Ulin, who lives on Social Security in a subsidized apartment, is quick to say she does not think state legislators need big raises.
"They all look like they're doing fairly well," said Ulin, who works as a volunteer at the library in Woodbury's indoor central park. "They are all dressed nicely, they're well groomed, they have jewelry on them. I think they're doing just fine."
It doesn't help state legislators much when Ulin hears that members of the Legislature haven't had a pay raise since 1999. They might deserve a raise of 5 or 10 percent, she said, but not 35 percent.
The proposed 35 percent pay raise was also news to 50-year-old Veronica Mitchell of Woodbury. She could hardly believe it's even under consideration.

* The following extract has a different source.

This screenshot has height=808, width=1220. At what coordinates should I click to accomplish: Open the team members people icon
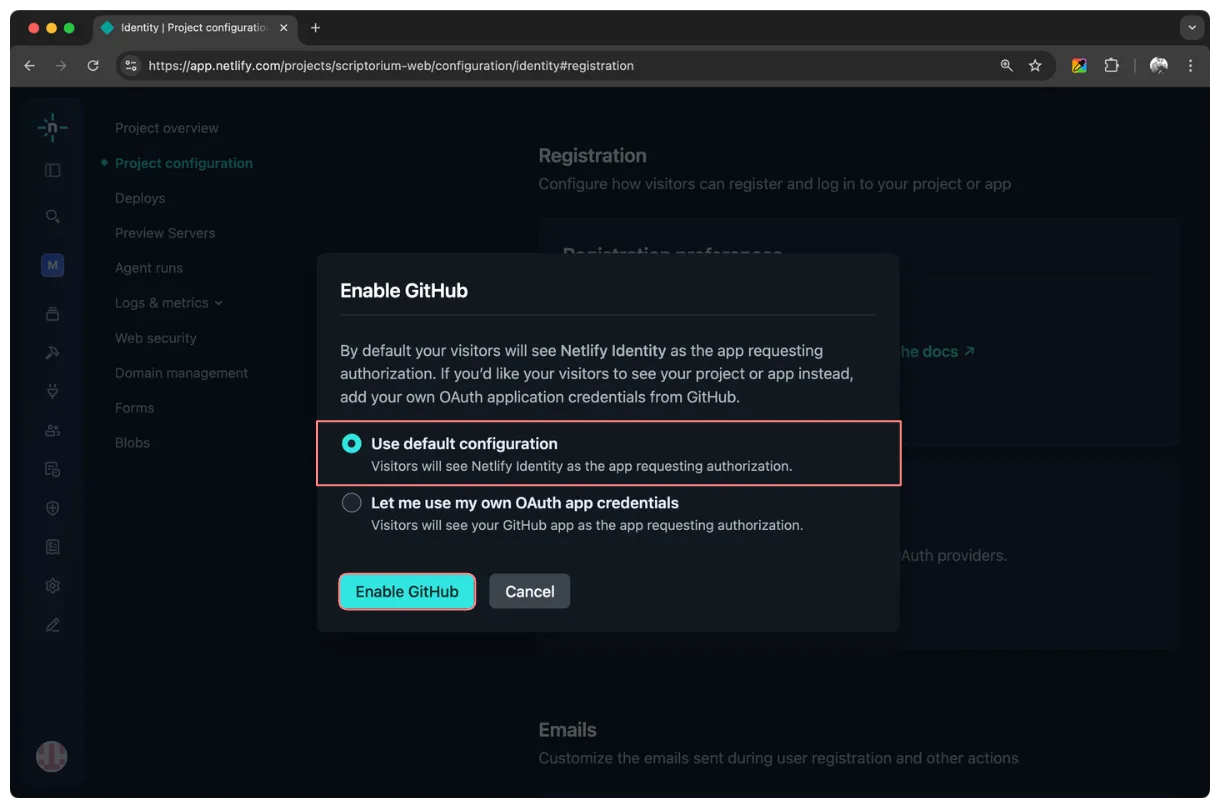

"I'm glad I haven't heard about that," she said.
Mitchell, who remembers the state government shutdown a couple of years ago and other partisan battling, doesn't view the Legislature as particularly accomplished.
"It's not the length of how long they haven't had a raise," she said. "It's what you've done."

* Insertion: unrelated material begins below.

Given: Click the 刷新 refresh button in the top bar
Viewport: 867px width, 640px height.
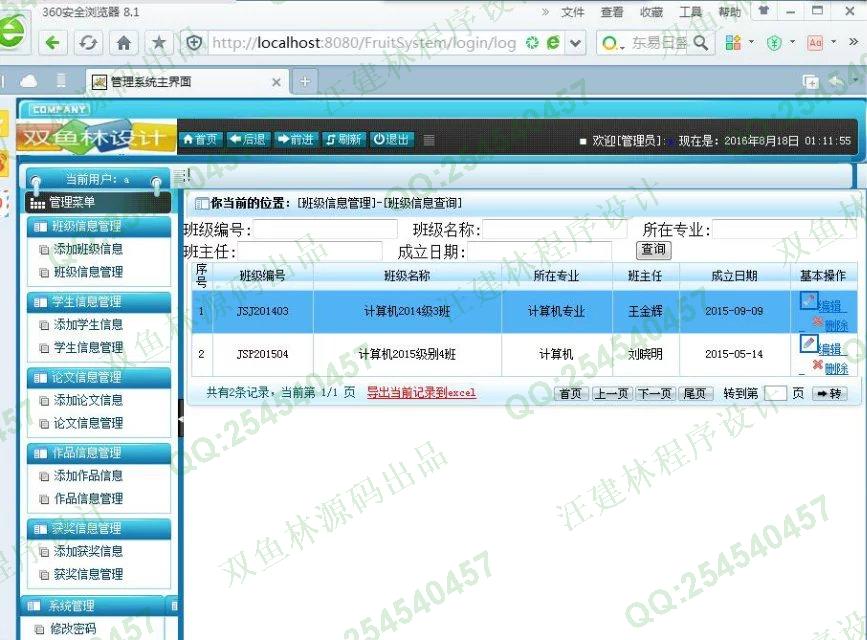Looking at the screenshot, I should (344, 140).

Members of the Minnesota Legislature receive a base salary of slightly more than $31,000 a year. The vast majority also receive several thousands more each year in per diem payments.
The average 2012 per diem claim for Senate members was nearly $9,000, while House members claimed more than $6,000 on average.
State lawmakers also receive health insurance for themselves and their families and have retirement plans.
Unless the Legislature approves higher pay for state lawmakers, many qualified people might choose not to run for the Legislature, contends the author of the bill, state Sen. Sandy Pappas, DFL-St. Paul, said.
"If we want to have talented and experienced people working for government then we have an obligation," Pappas said. "They have a right to be adequately compensated. I'm not saying generously compensated, but adequately compensated."
According to the National Conference of State Legislatures, 23 states have Legislatures like Minnesota's where members work part-time to full-time hours.
Morgan Cullen, who tracks legislative salaries for the group, said the average salary for members of Legislatures in those states is about $35,300. That's a few thousand more than what Minnesota lawmakers are currently paid, but it's several thousand less than they would earn if the proposed 35 percent pay raise becomes law.
Cullen knows of no effort to increase legislator salaries in other states. But he said more than a dozen other state legislatures have not passed pay raises in more than a decade.
Even in cases where there's a good argument for increasing salaries, he said, it's always politically challenging.
"In most legislatures it's up to lawmakers to decide if they want to raise their own salary," Cullen said. "In a lot of ways it makes it almost impossible to do so because there's always the political repercussions that happens you know it creates a political fire-storm."
That's probably why state legislators in Minnesota haven't voted to increase their wages for so long, Cullen said.
If the legislature approves the raise, it wouldn't take effect until after the next election.